‘AKP, Türkiye’nin genetiğiyle oynuyor, büyük bir toplumsal barışa ihtiyaç var’

Türkiye’de nefret dilini ve siyasetteki yerini ve topluma yansımasını değerlendiren Eski Ankara Milletvekili ve Hukukçu Kamil Ateşoğulları, “AKP bugün oy sayılarını arttırmak için Türkiye’nin genetiği ile oynuyor. Bu çok büyük bir suçtur aslında. Türkiye’de büyük bir toplumsal barışa ihtiyaç var. En başta bu iktidar bunu bozuyor” dedi.

Nefret suçu; bir kişiye veya gruba karşı ırk, dil, din, cinsiyet ve cinsel yönelim gibi ön yargı doğurabilecek nedenlerden dolayı işlenen, genellikle şiddet içeren suçlardır.

Nefret suçu, insanlığa karşı işlenmiş olarak görülüyor ve uluslararası hukukta karşılığı var. Ancak günlük yaşamda özellikle inancı, kültürü, yaşam biçimi, dili vb. farklı olan toplum ve topluluklar nefret diline, baskısına ve saldırısına maruz kalıyor.

Türkiye’de geçmişten günümüze nefret saldırıları devam ederken, nefret dili siyasetten karşılığını buluyor ve saldırıların beslendiği alan haline geliyor. Aleviler, Ermeniler, Kürtler, Romanlar, mülteciler, LGBTİ+’lar, iktidardan muhalefete sokaktan, meclise, törenlerden toplantılara kadar günlük siyasetin hedefi haline gelebiliyor.

Türkiye’de nefret dilinin siyasetteki yerini ve topluma yansımasını Eski Ankara Milletvekili ve Hukukçu Kamil Ateşoğulları‘na sorduk.

“AYRIMCILIK DEVAM EDİYOR”

PİRHA: Türkiye’de ayrımcı politikaların beslendiği bir tarihsel arka plan var mıdır?

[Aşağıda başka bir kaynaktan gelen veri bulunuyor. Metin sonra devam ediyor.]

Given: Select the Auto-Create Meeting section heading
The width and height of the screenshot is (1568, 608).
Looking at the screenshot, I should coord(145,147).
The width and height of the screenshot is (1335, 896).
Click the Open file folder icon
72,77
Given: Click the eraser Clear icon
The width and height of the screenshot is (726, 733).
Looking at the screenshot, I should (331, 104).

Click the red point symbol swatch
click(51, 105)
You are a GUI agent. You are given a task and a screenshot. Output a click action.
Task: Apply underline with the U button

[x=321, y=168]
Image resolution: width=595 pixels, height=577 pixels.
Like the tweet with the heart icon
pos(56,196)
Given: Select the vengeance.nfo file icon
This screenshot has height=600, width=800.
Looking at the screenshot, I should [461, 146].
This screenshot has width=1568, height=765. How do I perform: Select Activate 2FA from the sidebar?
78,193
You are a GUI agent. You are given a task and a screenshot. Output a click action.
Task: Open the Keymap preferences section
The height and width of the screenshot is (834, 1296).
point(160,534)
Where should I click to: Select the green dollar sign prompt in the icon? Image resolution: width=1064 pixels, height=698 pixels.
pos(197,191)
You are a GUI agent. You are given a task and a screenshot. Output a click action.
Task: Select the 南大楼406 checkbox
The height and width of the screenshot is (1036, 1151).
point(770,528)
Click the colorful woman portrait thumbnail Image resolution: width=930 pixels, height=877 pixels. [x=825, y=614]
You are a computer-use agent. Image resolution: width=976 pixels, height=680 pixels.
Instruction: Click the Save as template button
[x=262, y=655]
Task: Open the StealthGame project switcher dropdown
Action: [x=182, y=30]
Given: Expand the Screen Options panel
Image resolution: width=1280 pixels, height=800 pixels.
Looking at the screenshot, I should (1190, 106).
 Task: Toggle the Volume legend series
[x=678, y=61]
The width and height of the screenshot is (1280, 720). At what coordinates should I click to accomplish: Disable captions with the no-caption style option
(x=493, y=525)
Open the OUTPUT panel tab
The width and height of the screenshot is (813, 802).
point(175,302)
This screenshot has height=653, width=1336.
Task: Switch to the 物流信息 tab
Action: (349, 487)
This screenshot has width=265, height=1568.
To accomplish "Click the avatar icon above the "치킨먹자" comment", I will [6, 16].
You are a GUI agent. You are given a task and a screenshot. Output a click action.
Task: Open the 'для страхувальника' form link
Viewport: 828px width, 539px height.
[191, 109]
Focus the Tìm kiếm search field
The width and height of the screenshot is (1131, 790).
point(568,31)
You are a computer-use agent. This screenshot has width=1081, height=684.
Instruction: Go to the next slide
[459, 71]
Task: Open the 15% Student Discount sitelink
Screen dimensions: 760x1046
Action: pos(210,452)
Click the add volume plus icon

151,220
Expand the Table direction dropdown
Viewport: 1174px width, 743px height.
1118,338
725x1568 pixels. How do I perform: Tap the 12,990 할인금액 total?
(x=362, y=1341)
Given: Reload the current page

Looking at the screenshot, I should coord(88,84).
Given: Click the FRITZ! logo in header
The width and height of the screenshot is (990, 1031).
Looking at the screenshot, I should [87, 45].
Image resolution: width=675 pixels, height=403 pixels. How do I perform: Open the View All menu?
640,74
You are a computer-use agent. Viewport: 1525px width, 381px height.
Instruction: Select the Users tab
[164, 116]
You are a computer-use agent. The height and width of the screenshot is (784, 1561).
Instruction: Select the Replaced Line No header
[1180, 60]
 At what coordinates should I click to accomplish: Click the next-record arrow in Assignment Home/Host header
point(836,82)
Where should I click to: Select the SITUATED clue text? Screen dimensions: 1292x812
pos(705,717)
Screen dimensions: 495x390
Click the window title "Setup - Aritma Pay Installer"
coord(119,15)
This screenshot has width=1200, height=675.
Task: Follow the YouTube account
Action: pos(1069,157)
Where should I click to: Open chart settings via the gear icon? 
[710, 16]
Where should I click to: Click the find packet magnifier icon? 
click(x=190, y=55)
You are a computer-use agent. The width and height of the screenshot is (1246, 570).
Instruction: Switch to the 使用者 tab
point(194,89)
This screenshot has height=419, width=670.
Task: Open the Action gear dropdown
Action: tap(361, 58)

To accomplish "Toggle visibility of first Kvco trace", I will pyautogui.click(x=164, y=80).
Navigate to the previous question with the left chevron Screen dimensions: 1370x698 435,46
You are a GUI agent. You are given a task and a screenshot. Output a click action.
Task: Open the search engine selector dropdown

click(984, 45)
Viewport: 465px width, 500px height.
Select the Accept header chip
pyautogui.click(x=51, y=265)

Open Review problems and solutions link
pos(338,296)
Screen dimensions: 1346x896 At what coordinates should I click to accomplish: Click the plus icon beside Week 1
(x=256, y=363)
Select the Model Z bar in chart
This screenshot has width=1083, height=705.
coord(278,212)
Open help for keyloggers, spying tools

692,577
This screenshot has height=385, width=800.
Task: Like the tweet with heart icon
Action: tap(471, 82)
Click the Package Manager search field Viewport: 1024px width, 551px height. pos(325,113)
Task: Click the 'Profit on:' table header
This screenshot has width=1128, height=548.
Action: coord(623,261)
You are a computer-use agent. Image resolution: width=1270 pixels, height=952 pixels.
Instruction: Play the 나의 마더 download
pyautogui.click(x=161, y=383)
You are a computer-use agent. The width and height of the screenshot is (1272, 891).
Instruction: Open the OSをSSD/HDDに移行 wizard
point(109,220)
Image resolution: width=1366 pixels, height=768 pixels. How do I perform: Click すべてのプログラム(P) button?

KAMİL ATEŞOĞULLARI: Osmanlı döneminde olsun, Selçuklularda olsun her zaman kendileri gibi düşünmeyen bir kesime, kendileri gibi inanmayan bir kesime, kendileriyle aynı dili konuşmayan kesimlere karşı bir tavır geliştirmişler ve onlara karşı bir ötekileştirme politikası uygulamışlardır.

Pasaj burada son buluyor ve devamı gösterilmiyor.